Exercise directions — Type again, exactly, the lines below from the start through the line that includes "Click next in".

Input data —
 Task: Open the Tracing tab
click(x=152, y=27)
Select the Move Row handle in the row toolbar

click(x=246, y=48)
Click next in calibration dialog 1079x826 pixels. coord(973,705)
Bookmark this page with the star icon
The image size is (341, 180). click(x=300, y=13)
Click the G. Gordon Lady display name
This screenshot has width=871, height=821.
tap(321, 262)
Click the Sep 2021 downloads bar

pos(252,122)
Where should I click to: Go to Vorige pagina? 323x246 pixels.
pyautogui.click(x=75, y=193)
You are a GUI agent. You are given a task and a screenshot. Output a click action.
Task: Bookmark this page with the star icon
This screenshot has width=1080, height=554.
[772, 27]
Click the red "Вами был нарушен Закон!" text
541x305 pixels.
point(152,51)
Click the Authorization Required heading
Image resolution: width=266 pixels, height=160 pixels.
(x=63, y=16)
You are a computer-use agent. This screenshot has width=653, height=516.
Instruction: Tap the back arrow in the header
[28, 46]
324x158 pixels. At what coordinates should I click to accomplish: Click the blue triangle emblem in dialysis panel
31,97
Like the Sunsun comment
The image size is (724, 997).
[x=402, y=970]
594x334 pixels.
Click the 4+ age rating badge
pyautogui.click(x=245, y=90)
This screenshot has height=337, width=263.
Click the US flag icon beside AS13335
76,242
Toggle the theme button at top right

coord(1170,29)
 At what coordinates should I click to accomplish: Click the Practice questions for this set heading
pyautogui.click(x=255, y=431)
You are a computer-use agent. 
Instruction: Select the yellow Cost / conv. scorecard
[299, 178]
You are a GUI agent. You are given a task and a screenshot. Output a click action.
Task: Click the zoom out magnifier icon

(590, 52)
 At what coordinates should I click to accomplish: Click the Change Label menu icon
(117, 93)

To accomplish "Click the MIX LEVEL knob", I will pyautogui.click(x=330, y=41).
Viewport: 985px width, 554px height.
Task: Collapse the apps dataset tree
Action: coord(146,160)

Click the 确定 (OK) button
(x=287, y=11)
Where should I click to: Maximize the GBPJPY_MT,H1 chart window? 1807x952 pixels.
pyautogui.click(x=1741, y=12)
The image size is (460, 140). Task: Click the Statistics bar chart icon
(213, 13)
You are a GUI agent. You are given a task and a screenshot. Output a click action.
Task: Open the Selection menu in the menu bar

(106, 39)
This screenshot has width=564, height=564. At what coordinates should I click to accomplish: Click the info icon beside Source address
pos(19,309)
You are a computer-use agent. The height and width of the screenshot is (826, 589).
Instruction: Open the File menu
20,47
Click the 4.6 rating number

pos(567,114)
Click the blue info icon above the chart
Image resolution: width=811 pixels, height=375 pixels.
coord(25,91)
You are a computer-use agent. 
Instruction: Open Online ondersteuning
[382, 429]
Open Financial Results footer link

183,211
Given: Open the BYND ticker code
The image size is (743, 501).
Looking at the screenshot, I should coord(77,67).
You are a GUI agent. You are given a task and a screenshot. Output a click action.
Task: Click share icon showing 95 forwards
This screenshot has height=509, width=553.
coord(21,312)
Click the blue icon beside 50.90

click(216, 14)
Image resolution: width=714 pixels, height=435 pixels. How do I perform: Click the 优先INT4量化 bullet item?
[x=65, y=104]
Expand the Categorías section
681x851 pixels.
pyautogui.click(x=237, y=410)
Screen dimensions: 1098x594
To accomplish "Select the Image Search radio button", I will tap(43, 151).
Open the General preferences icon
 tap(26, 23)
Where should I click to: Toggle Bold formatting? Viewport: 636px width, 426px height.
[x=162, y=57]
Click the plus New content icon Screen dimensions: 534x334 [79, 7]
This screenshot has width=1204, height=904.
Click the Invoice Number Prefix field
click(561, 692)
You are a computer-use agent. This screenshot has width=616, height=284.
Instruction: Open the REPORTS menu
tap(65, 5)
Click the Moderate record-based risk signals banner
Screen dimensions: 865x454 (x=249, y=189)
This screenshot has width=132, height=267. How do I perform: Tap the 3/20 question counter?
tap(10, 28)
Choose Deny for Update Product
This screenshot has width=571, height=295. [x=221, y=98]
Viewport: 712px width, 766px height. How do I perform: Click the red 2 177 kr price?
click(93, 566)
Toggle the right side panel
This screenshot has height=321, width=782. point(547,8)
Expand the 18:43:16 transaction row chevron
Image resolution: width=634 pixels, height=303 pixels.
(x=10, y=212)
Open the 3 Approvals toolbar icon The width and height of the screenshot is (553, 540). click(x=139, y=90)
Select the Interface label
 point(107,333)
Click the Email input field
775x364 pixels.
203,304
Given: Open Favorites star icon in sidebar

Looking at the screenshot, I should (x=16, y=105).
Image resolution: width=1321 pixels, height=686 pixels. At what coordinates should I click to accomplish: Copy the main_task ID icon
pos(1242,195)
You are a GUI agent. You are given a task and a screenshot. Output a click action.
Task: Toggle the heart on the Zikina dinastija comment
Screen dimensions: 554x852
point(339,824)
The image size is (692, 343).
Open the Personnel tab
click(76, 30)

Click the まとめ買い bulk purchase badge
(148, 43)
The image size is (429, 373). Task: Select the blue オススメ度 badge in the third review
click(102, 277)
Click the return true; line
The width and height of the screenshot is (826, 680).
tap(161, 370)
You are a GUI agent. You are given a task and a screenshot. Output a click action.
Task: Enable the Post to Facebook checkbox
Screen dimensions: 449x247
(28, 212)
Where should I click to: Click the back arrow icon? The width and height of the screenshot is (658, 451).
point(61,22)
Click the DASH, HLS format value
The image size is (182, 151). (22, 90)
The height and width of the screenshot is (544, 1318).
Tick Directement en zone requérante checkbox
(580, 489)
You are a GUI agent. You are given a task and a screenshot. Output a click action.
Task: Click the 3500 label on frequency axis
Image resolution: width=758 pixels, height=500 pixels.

Output for this exercise —
 Task: Open the Tracing tab
click(x=152, y=27)
Select the Move Row handle in the row toolbar

click(x=246, y=48)
Click next in calibration dialog 1079x826 pixels. coord(973,705)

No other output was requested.